Agenda items are posted at each building and on district websites, and classroom teachers may educate themselves about what items will be discussed by reading the agenda ahead of time. If there is a topic which elicits strong feelings, the best course of action is to send a letter or email to the board of education letting them know about those feelings or opinions. Boards do not often get public praise or thanks for doing this volunteer job for the community. It can build goodwill to use the public comment time to thank the board for the job that they do on behalf of the community.

Attending a board meeting will enable a classroom teacher to become more knowledgeable about what is going on in the district and help that teacher to gain more of a district perspective about how decisions are made. When crucial times in a district’s history arise, such as attempting a referendum or making budget cuts, that goodwill can go a long way toward both parties communicating and understanding.

Build a School Board Communications Committee/Advisory

Classroom teachers may wish to initiate a type of advisory unit with their board of education. It would be best to work through the union so that there is no duplication of efforts. School boards may wish to have regular meetings with a variety of teacher representatives on a regular basis so that they can talk about informational items from both venues. Boards may wish to ask for teacher input about upcoming decisions. Teachers may wish to share items of importance with them as well. It is a good idea to keep the lines of communication open and not simply wait until it is time to begin teacher negotiations. An outcome of more regular communication and input may be that negotiations run more smoothly.

Some school boards at the high school level may have a program in which students from each high school building are offered a chance to interview for a position as a student representative to the board of education.
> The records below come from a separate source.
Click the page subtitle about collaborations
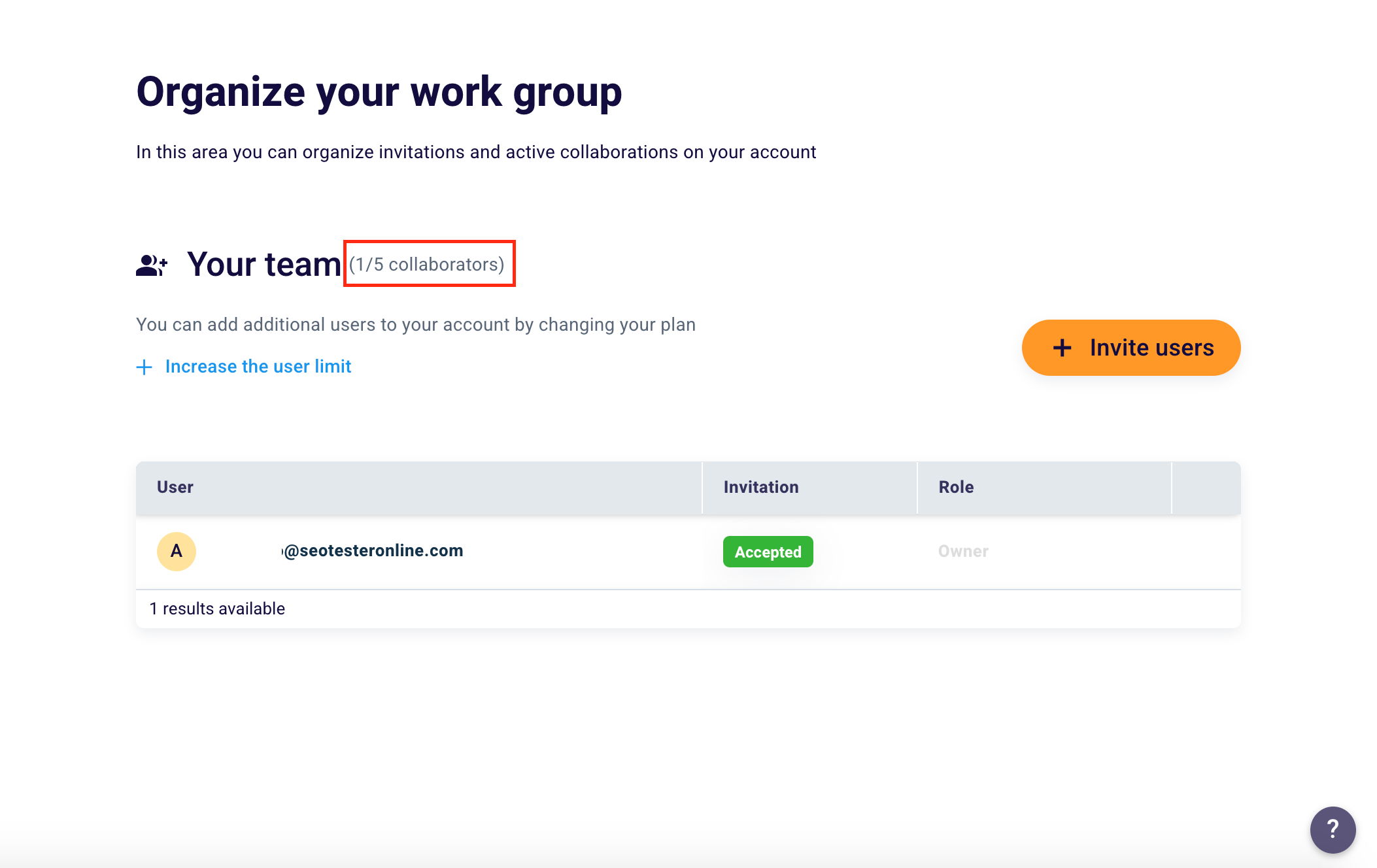Screen dimensions: 1377x868 pos(475,152)
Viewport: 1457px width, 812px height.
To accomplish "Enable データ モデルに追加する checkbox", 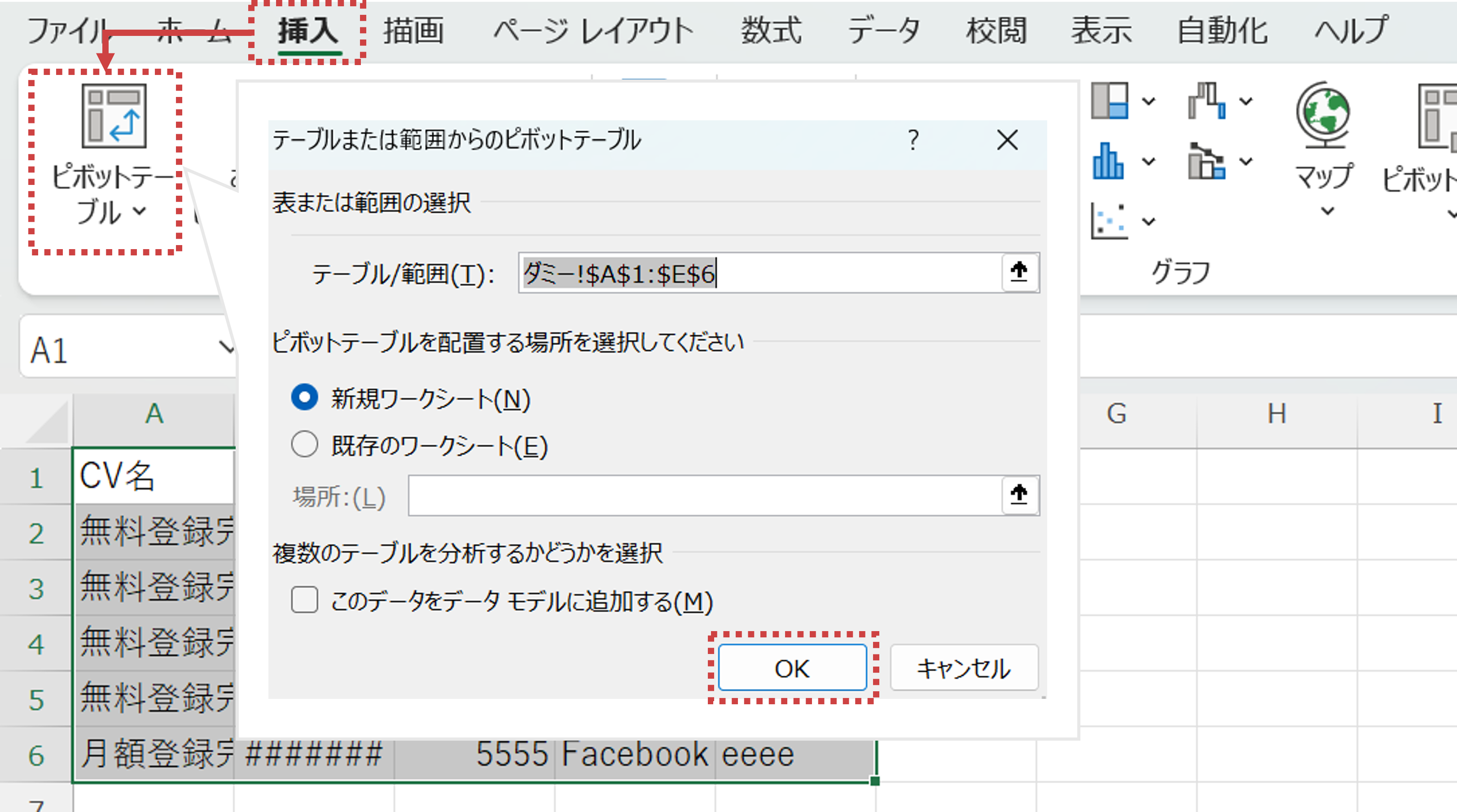I will (304, 600).

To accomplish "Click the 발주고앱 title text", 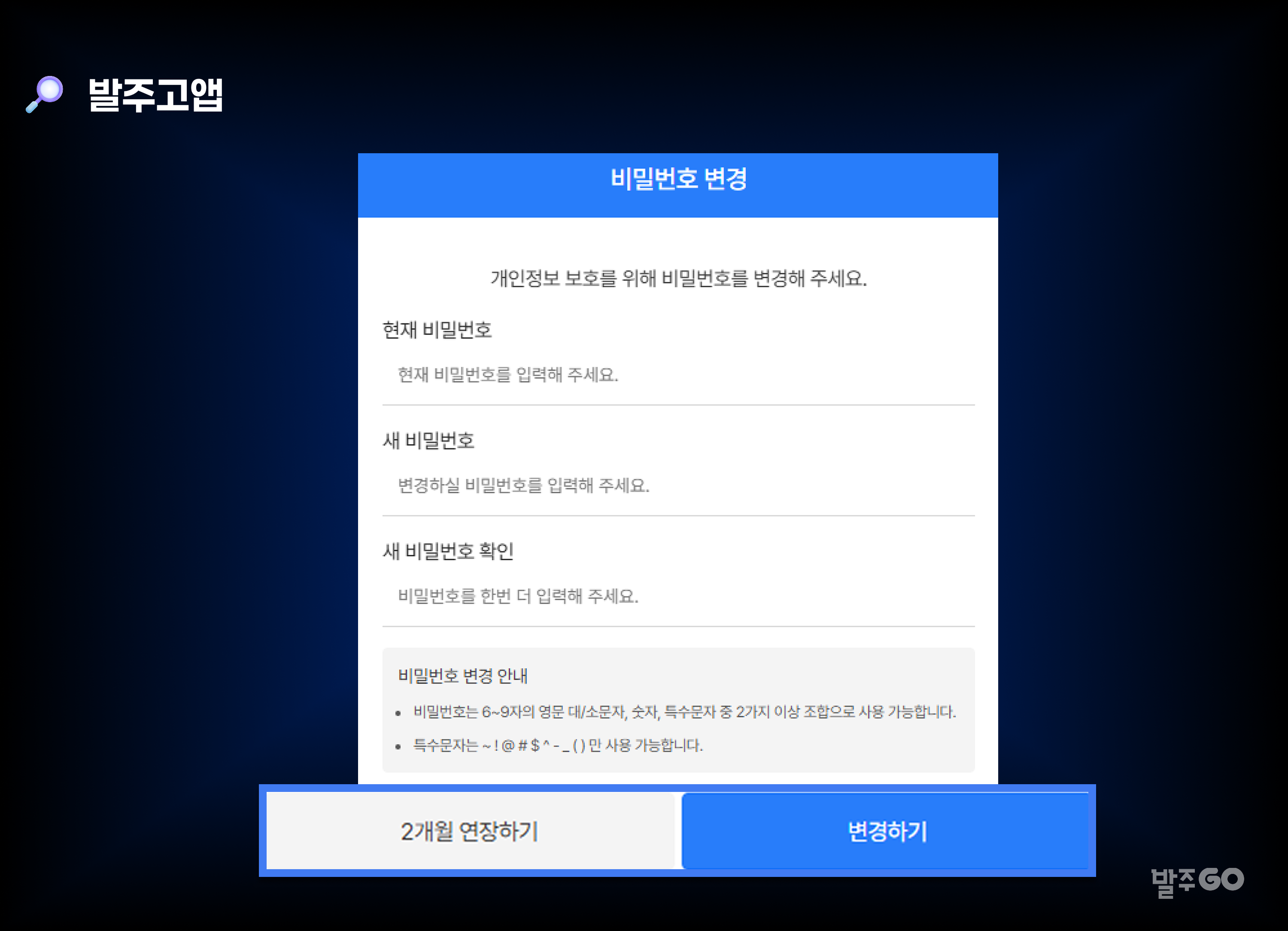I will tap(155, 94).
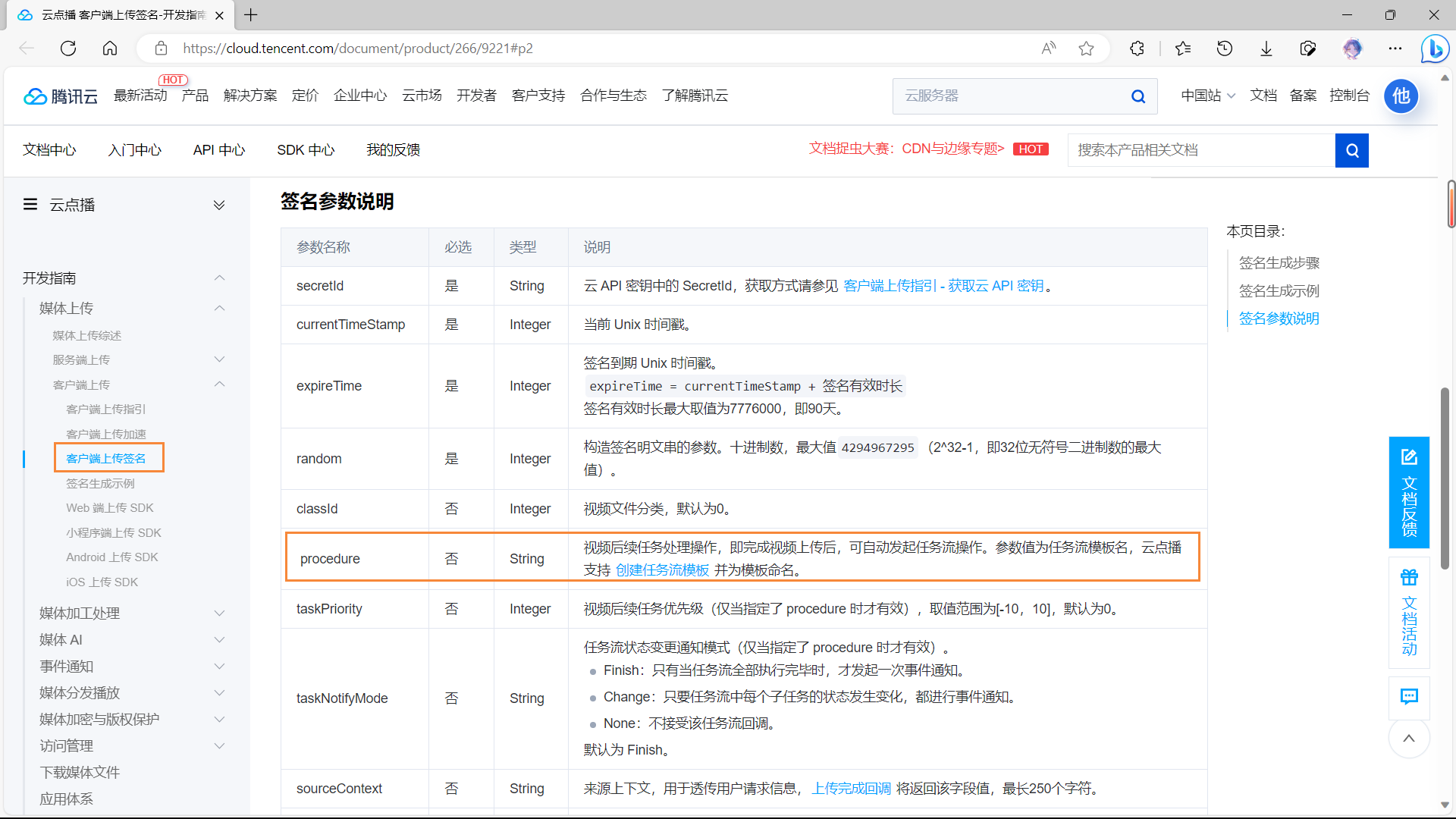
Task: Collapse the 开发指南 section
Action: (219, 278)
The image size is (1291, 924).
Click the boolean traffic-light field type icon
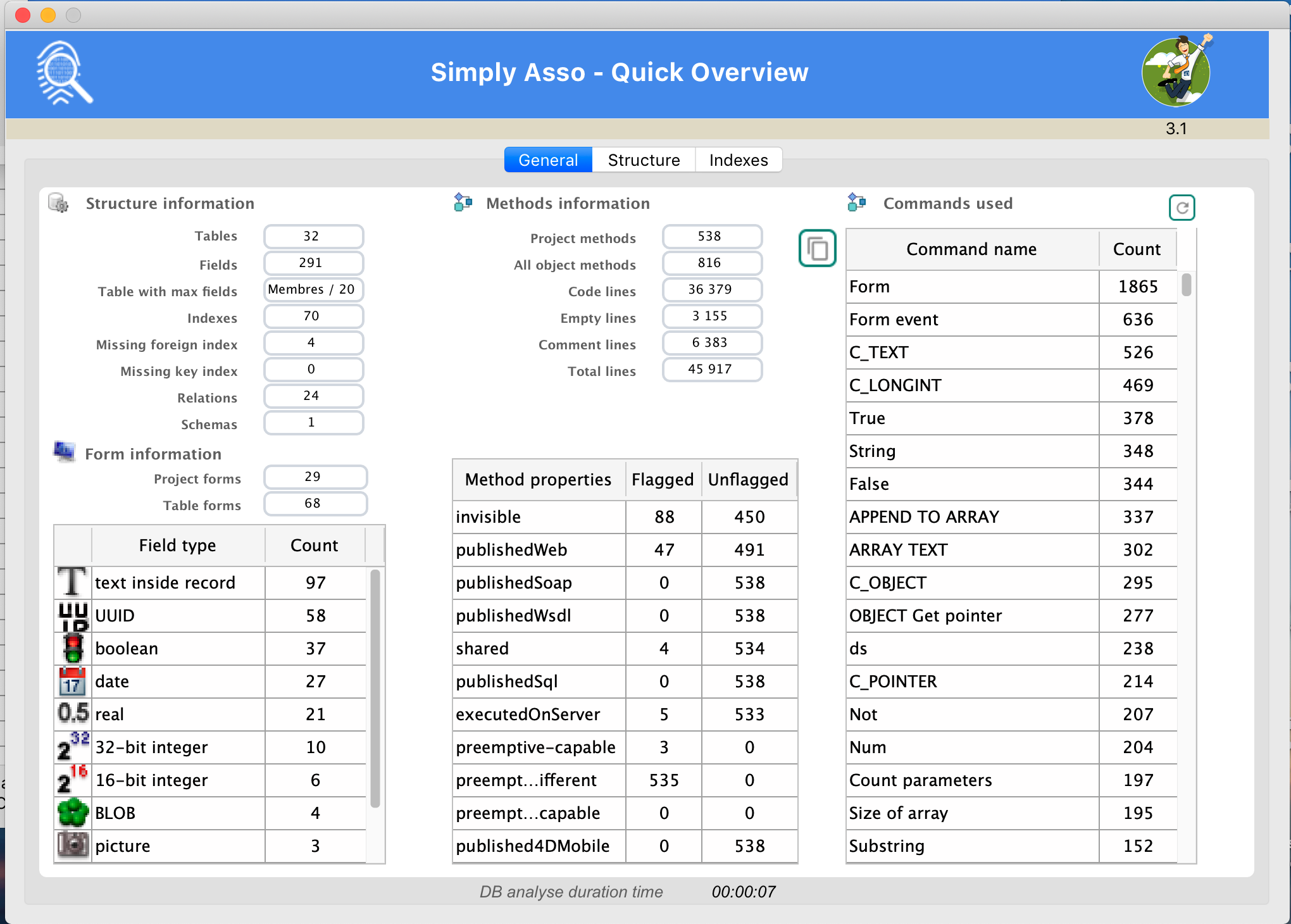pyautogui.click(x=72, y=648)
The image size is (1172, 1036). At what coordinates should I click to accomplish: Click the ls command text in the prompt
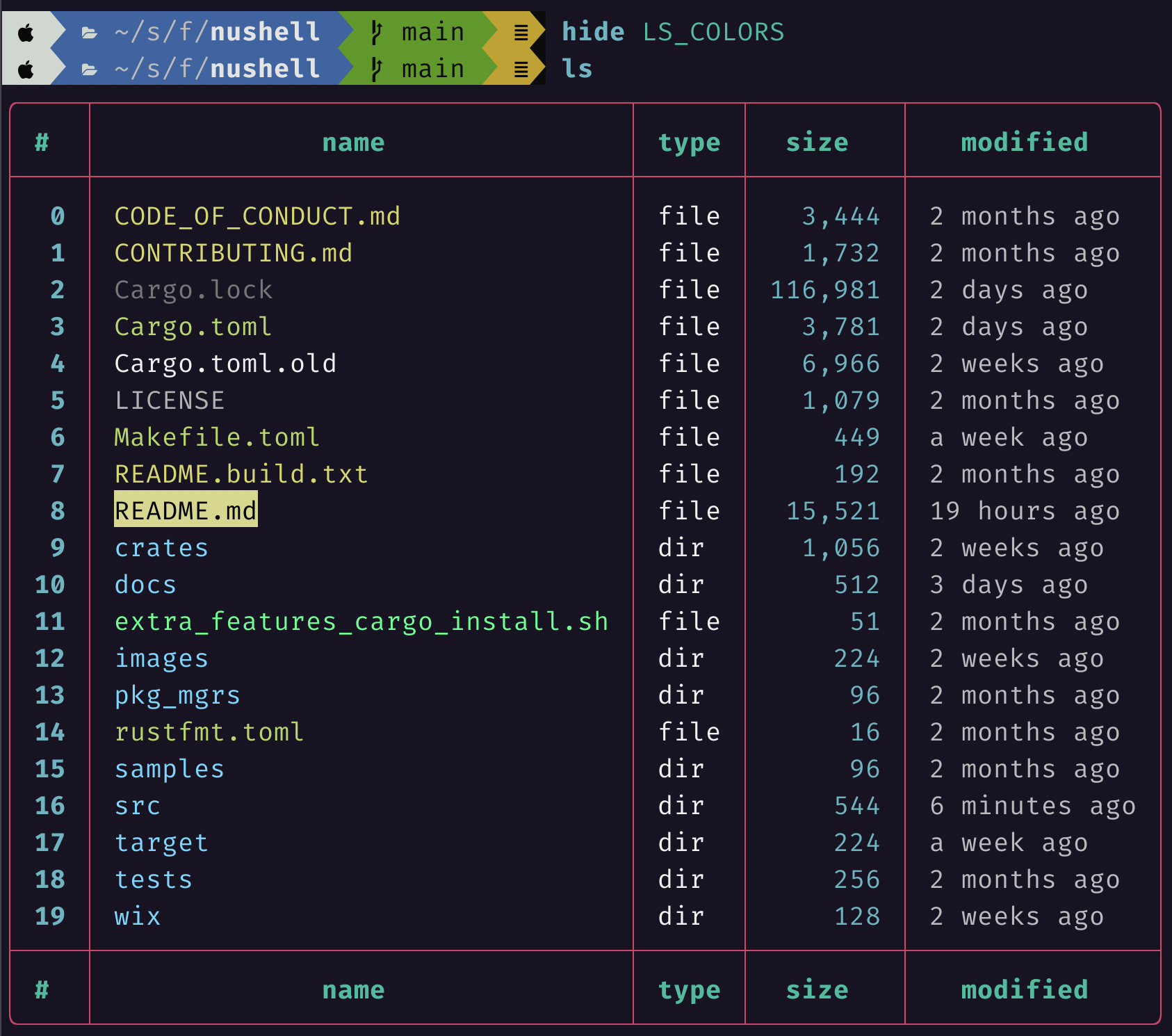578,67
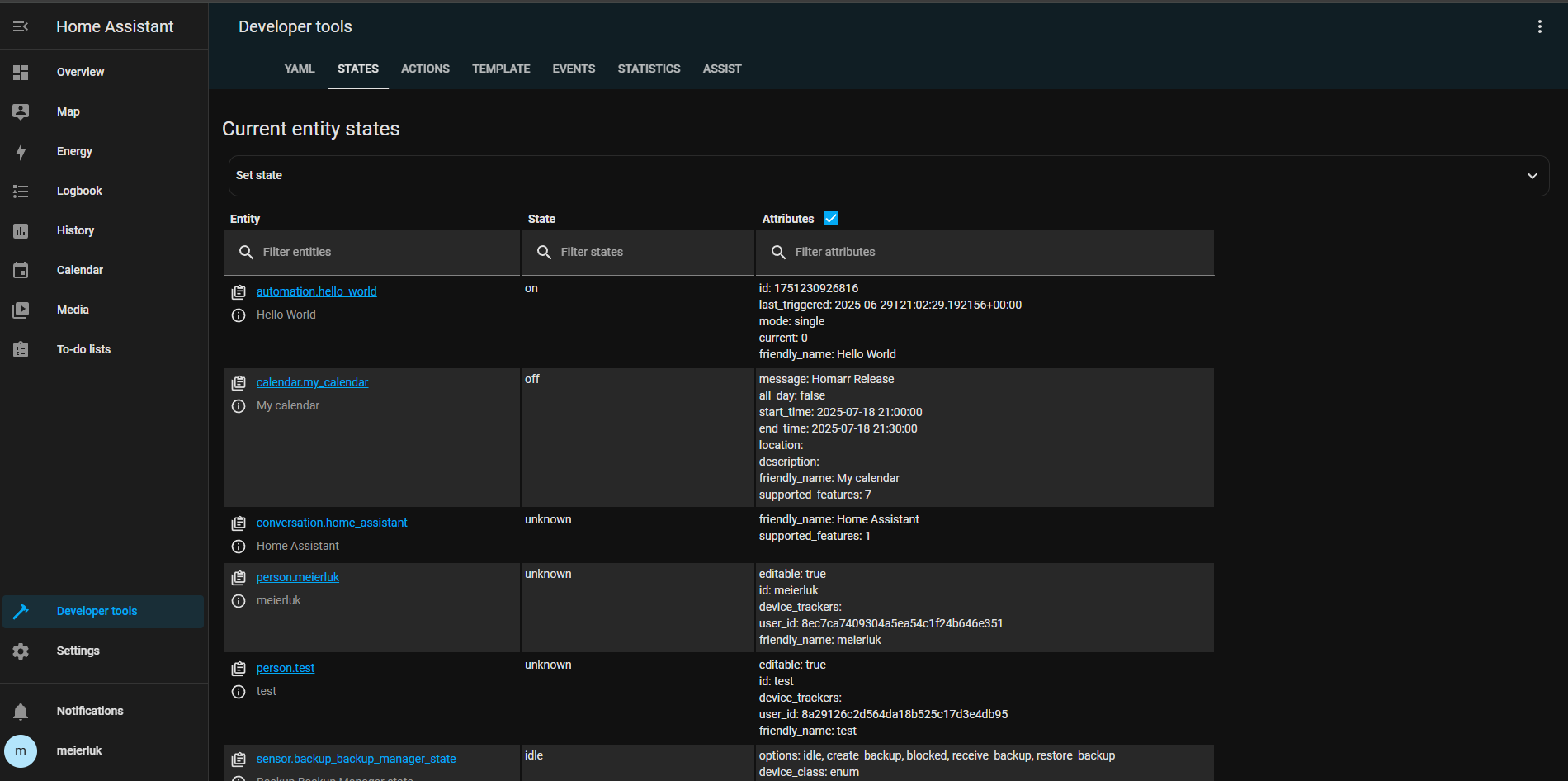The image size is (1568, 781).
Task: Copy calendar.my_calendar entity id via clipboard icon
Action: pos(239,382)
These positions are non-voting, and the student attends meetings and offers input and feedback in direct discussions with board members. They may give information about activities and programming within the schools so that board members have a first-hand experience about how their decision making affects students.

Create Learning Experiences for Board of Education Members

There are some ways that teachers may be able to help board of education members become more educated about what it is that teachers do during the school year. Board members typically will understand the parts having to do with giving students instruction and planning for that, but there are other things that take place during the year that may surprise them.

For example, board members may be interested in observing some of the meetings that teachers attend. There are curriculum committees in which sets of materials are assessed, piloted, reassessed, and selected. Team meetings in which grade-level or department-level teams discuss the nuts and bolts of managerial tasks that help to keep the year running smoothly are interesting.

PLCs (professional learning community meetings) would be very interesting from an observational perspective. Seeing how teachers analyze data as a team and pursue problem solving for students is something that many lay people would not know takes place. School improvement committees may be something that a board member could observe to see the process that the teachers use to move the school forward each year.

Inviting board members to in-service days gives a good picture of the continual learning that is provided and expected for school staff. Teachers may also want to ask administrators about including board members in in-service days or asking them to be on hiring committees as a way to get more information about how teachers serve during these days.

Classroom teachers, as well as other staff members in a school, have much to contribute to the board of education in terms of their understanding and education. It is important to remember that most of the board members are lay people without a background in education. It can be very helpful to reach out to these important community members and make them feel welcome in the schools and district.